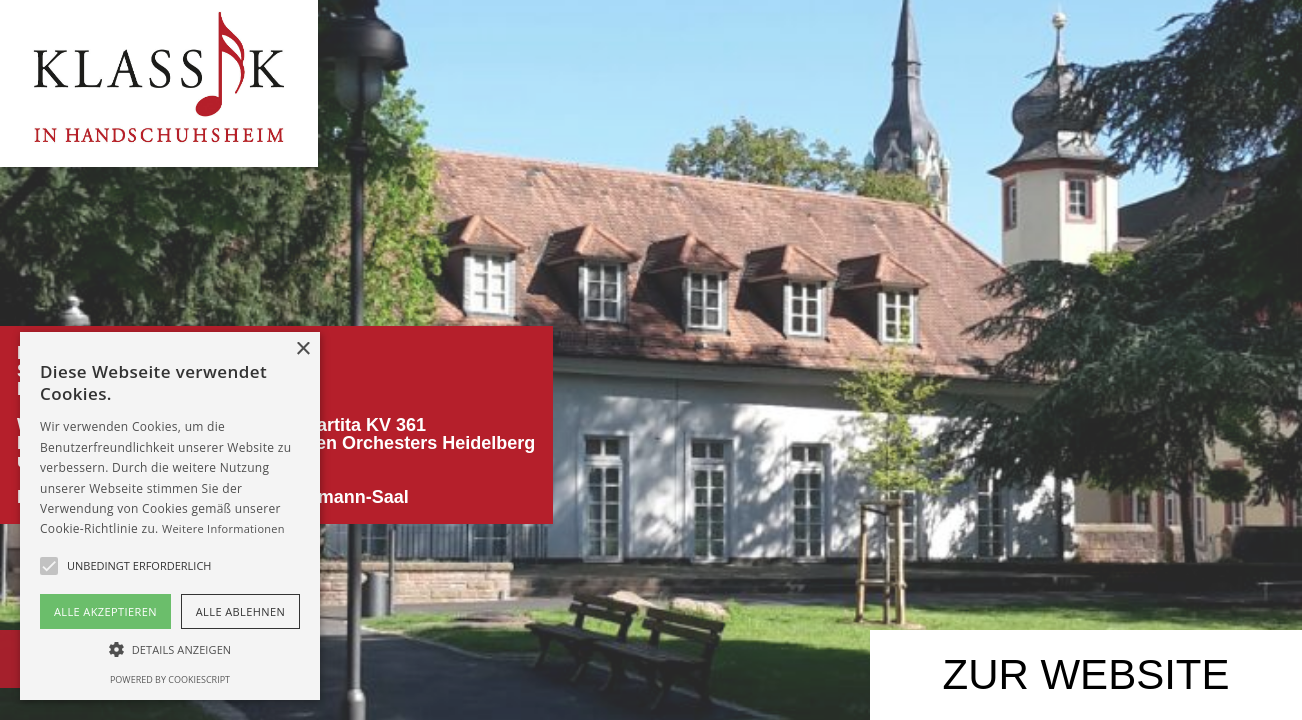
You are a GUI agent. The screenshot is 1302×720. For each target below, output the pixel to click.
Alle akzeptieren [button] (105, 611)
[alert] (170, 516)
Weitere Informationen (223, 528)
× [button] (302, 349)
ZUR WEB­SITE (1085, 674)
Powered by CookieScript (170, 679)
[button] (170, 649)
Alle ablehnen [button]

★ ★ ★ ★ ★

§ **REQUISITI DEL COMPITO**: Trascrivi tutti i dati sopra in un elenco JSON di stringhe, una per riga, omettendo le righe vuote. Escludi le immagini dalla risposta.

§ **RISPOSTA FINALE**:
[
  "You are a GUI agent. The screenshot is 1302×720. For each target below, output the pixel to click.",
  "Alle akzeptieren [button] (105, 611)",
  "[alert] (170, 516)",
  "Weitere Informationen (223, 528)",
  "× [button] (302, 349)",
  "ZUR WEB­SITE (1085, 674)",
  "Powered by CookieScript (170, 679)",
  "[button] (170, 649)",
  "Alle ablehnen [button]"
]